The creation of the Cabazon dinosaurs began in the 1960s, by sculptor and portrait artist Claude K. Bell to attract customers to his Wheel Inn Cafe, which opened in 1958. Dinny, the first of the Cabazon dinosaurs, was started in 1964 and created over a span of eleven years. Bell created Dinny out of spare material salvaged from the construction of nearby Interstate 10 at a cost of $300,000. The biomorphic building that was to become Dinny was first erected as steel framework over which an expanded metal grid was formed in the shape of a dinosaur. All of it was then covered with coats of spray concrete. Bell was quoted in 1970 as saying the 45-foot (14 m) high, 150-foot (46 m) long Dinny was “the first dinosaur in history, so far as I know, to be used as a building.” His original vision for Dinny was for the dinosaur’s eyes to glow and mouth to spit fire at night, predicting, “It’ll scare the dickens out of a lot of people driving up over the pass.” These two features, however, were not added.
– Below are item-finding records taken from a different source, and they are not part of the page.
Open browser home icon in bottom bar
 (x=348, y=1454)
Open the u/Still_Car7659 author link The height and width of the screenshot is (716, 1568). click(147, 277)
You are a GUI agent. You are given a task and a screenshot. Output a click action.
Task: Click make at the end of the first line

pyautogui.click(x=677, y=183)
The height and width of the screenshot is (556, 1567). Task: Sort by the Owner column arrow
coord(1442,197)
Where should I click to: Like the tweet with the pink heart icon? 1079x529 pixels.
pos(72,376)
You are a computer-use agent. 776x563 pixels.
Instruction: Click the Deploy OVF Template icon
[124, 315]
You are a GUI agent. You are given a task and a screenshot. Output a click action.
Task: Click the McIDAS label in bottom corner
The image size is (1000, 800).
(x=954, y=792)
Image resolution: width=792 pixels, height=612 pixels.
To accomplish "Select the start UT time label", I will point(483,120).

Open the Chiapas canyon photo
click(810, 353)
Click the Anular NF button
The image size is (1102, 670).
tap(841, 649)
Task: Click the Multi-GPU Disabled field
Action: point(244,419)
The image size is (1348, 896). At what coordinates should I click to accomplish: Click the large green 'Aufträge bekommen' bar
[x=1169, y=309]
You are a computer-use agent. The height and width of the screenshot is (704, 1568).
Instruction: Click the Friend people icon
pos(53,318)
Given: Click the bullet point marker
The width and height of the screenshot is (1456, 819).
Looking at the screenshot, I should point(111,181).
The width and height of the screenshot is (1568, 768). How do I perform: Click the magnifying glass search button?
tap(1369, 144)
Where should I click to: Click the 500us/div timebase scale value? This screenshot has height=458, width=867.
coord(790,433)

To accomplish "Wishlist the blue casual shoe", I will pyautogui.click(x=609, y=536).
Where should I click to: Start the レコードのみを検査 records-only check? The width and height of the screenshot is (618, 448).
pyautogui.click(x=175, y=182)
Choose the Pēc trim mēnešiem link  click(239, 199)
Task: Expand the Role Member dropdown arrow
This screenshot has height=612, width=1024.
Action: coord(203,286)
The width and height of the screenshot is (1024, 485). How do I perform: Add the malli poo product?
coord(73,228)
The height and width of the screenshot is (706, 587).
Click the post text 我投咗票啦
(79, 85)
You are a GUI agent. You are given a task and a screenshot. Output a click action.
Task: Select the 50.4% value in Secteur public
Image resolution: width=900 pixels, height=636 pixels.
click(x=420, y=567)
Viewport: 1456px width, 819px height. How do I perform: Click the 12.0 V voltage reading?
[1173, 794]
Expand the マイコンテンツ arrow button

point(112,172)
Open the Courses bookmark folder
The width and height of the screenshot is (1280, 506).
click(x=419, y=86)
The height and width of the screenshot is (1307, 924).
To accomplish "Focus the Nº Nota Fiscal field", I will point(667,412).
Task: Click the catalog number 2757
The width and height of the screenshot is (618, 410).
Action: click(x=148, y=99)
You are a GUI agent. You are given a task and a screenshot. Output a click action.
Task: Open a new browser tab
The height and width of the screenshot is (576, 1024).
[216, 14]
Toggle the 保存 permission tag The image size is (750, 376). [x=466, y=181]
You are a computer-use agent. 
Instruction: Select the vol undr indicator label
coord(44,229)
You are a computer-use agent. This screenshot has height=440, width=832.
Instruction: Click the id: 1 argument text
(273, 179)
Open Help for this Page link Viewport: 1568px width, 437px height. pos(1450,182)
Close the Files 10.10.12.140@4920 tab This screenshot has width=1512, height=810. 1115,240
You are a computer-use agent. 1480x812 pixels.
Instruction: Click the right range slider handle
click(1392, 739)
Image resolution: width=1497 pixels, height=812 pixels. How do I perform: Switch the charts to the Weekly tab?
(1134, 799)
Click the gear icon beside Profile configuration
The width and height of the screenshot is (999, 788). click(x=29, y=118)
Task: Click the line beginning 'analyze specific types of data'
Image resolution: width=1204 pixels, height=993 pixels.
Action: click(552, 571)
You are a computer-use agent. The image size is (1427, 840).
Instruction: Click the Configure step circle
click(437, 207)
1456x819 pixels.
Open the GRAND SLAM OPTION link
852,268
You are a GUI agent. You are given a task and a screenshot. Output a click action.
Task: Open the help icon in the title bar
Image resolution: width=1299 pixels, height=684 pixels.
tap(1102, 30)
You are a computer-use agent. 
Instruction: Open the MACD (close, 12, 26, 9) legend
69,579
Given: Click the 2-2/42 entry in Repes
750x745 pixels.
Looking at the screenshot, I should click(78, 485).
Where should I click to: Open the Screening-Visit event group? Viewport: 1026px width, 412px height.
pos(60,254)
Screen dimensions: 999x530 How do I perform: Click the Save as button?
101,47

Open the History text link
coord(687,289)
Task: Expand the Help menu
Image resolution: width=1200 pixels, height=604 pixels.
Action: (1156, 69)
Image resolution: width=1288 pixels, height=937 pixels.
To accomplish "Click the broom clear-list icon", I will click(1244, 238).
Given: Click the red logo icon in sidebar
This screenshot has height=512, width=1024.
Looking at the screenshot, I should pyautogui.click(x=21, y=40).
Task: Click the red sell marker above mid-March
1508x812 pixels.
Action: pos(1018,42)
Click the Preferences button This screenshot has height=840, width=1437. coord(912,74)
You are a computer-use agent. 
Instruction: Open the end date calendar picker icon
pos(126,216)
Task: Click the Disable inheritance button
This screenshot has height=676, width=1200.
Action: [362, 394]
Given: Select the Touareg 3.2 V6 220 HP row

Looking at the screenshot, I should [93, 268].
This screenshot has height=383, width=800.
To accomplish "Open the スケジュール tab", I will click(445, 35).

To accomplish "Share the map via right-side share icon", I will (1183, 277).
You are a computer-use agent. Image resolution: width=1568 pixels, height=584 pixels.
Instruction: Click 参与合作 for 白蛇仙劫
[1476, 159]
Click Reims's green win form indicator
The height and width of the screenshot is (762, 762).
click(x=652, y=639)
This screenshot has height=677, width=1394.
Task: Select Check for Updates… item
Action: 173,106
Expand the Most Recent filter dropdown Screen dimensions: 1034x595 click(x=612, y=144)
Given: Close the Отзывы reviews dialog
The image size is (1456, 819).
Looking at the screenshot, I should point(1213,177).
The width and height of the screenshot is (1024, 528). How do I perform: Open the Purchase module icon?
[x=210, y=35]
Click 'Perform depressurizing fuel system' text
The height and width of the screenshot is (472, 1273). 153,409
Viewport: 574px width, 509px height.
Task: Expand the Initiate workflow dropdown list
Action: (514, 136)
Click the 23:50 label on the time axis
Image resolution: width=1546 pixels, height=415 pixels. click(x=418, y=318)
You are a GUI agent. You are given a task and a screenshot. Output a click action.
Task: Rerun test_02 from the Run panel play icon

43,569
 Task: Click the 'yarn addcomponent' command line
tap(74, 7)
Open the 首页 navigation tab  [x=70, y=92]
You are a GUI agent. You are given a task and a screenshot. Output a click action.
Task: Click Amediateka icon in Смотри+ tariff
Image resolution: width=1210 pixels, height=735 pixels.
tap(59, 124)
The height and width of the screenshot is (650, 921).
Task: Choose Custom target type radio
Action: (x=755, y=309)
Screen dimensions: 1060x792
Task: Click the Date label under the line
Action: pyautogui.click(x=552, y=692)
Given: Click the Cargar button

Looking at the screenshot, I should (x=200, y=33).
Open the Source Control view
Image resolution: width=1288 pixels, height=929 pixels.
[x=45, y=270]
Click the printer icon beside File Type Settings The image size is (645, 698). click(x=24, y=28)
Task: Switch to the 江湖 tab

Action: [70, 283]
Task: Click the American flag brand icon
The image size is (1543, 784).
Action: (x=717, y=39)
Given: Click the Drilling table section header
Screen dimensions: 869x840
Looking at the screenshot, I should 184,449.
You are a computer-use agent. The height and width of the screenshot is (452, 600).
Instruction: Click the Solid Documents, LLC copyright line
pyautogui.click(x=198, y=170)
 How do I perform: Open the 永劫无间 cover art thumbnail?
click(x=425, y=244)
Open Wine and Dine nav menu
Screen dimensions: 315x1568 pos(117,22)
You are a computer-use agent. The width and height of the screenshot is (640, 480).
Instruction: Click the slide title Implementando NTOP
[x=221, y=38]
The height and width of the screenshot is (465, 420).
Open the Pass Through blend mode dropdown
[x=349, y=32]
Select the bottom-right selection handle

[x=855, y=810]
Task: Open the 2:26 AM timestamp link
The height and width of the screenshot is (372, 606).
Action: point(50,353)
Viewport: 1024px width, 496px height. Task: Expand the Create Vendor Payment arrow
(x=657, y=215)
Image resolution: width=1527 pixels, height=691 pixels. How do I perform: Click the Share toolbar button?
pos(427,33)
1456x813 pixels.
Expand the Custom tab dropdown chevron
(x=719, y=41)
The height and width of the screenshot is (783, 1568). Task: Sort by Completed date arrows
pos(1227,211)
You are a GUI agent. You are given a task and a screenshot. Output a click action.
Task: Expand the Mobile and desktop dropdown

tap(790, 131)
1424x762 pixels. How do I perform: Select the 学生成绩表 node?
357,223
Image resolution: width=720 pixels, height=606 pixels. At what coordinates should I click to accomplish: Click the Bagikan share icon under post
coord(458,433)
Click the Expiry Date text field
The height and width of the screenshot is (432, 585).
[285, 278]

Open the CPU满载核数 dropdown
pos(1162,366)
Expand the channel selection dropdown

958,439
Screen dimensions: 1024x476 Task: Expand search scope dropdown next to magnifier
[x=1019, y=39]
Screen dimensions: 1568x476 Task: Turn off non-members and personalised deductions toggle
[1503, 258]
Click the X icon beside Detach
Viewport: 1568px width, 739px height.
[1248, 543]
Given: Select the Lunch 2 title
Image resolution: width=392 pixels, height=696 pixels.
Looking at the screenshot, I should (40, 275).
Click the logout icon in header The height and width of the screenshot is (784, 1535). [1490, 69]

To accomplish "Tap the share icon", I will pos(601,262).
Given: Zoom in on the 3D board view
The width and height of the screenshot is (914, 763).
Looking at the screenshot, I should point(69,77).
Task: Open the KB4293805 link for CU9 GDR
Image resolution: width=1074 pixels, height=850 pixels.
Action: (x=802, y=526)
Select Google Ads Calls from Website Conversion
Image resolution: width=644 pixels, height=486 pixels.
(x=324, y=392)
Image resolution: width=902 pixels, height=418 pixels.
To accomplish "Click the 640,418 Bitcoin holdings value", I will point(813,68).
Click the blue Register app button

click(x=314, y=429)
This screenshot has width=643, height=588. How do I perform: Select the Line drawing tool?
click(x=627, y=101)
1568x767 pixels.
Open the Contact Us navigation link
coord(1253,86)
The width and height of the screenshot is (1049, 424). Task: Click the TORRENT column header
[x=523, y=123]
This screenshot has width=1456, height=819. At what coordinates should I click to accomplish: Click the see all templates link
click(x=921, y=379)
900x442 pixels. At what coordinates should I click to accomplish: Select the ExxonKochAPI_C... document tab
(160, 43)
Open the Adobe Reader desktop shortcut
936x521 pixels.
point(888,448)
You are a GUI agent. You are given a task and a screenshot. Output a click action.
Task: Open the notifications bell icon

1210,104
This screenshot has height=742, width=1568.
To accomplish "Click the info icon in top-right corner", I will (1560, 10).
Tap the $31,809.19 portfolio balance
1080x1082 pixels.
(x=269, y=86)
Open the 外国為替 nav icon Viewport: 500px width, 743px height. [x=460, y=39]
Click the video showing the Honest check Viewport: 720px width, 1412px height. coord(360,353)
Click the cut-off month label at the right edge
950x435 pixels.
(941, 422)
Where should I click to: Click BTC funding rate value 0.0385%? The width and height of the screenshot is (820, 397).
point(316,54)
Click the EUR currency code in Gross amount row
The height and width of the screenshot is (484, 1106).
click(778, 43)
With the help of ironworker Gerald Hufstetler, Bell worked on the project independently; no construction companies or contractors were involved in the fabrication. The task of painting Dinny was completed by a friend of Bell’s in exchange for one dollar and a case of Dr Pepper.
A second dinosaur, Mr. Rex, was constructed near Dinny in 1981. Originally, a giant slide was installed in Rex’s tail; it was later filled in with concrete making the slide unusable. A third woolly mammoth sculpture and a prehistoric garden were drafted, but never completed due to Bell’s death in 1988.
Following the sale of the property by Bell’s surviving family in the mid-1990s, The new owners obtained approval for a major expansion of the Cabazon dinosaur site in 1996 with the land-use approvals including restaurants, a museum, and gift shop, and a 60-room motel at the Main Street exit in Cabazon. Currently located inside Dinny is a gift store and museum promoting (somewhat bizarrely) creationism with some of the toy dinosaurs in the shop sold under the label “Don’t swallow it! The fossil record does not support evolution.” The current ownership has expressed a Young Earth creationist belief that most dinosaurs were created on Earth about 6,000 years ago – the same day as Adam and Eve. In stark contrast to that belief are Bell’s painted frescoes and sculptures inside Dinny, depicting a naturalist and evolutionary viewpoint. Bell’s paintings include representations of Cro-Magnon man (labeled “Cro-Magnon Man 30,000 [years ago]”) and Java Man (labeled “Java Man 400,000”). Bell’s historic displays now exist alongside information detailing the creationist viewpoint of the earth and man’s origins.
Pastor Robert Chiles, assisting in turning the exhibit into a non-denominational church, has been quoted as to his belief of why children are drawn to the dinosaur attraction, “There’s something in their DNA that knows man walked with these creatures on Earth.” Chiles and Kanter plan to promote their views of creationism at the attraction based on their interpretation of the Book of Genesis.
Appearances in popular culture:
The dinosaurs are seen in the background of a scene in the 1984 film Paris, Texas.
The popular 1985 comedy film Pee Wee’s Big Adventure filmed several scenes around the dinosaurs. According to director Tim Burton in the film’s DVD commentary, many people thought the dinosaurs were built for the movie and did not realize they were part of a real roadside attraction.
The dinosaurs and the Wheel Inn diner made a brief appearance in the 1985 music video for the Tears For Fears song “Everybody Wants to Rule the World.”